#### Input data ####
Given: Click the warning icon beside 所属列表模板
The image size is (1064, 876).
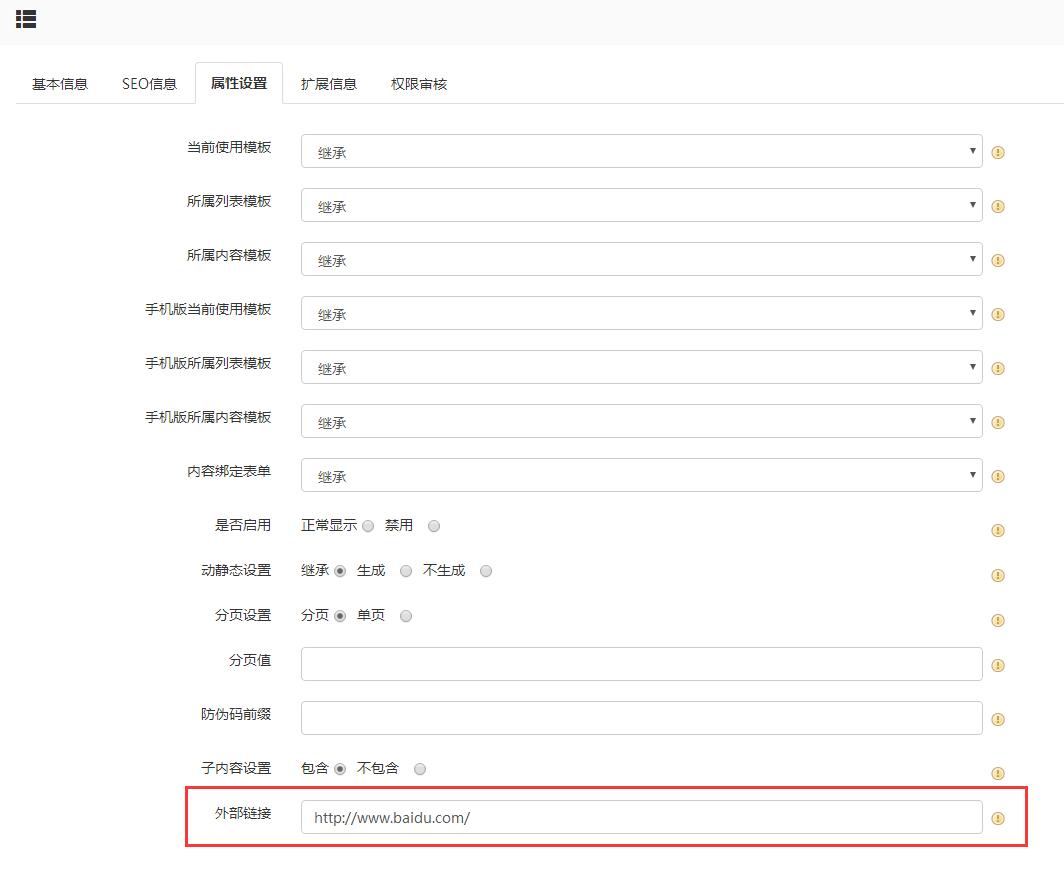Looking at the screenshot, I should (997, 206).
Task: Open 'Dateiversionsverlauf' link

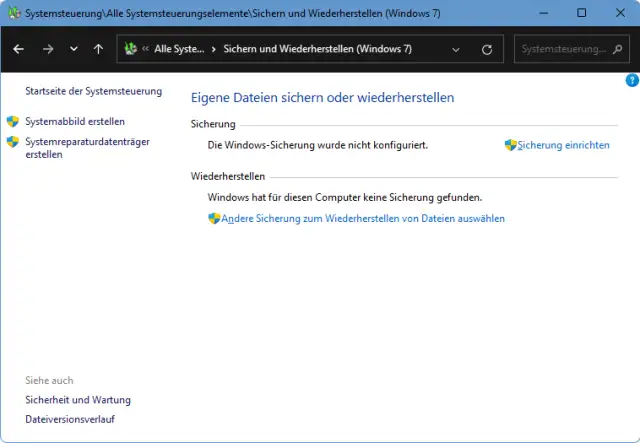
####
#### Input data ####
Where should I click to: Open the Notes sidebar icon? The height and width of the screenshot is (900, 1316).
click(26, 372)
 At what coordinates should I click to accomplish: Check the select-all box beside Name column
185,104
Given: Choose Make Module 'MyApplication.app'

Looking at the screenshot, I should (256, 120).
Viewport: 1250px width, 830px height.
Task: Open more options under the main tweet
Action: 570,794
####
About this exercise » In the entries above, find the line with "Given: Click the warning icon beside 所属列表模板" and the line with "Task: Open 'Dateiversionsverlauf' link". Write out exactly those two lines and every line between them, pictures excluded.

Answer space »
Given: Click the warning icon beside 所属列表模板
The image size is (1064, 876).
Looking at the screenshot, I should (997, 206).
Task: Open 'Dateiversionsverlauf' link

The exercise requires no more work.